Task item:
Reproduce, unchanged, the lines between the one holding "Where should I" and the last line of the records, including both ends, but no pictures.

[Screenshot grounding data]
☆ ☆ ☆

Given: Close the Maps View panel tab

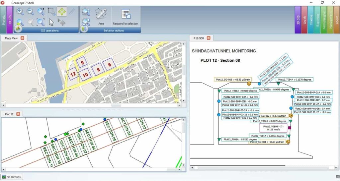Looking at the screenshot, I should pos(22,38).
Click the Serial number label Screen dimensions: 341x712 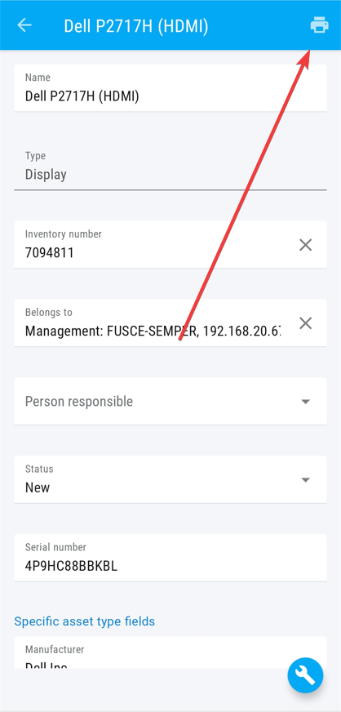(55, 547)
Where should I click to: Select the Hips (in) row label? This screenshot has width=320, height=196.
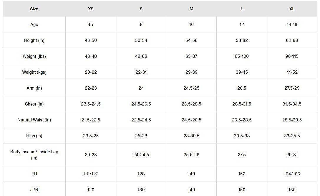point(34,136)
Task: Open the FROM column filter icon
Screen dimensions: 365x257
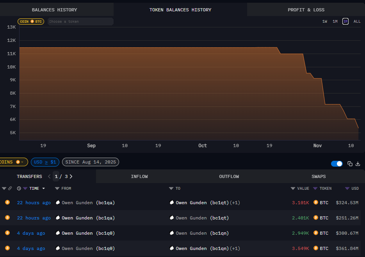Action: (x=57, y=189)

☆ ☆ ☆

Answer:
Where should I click to: Select the Hips (in) row label? This screenshot has width=320, height=196.
point(34,136)
Task: Open the FROM column filter icon
Screen dimensions: 365x257
Action: (x=57, y=189)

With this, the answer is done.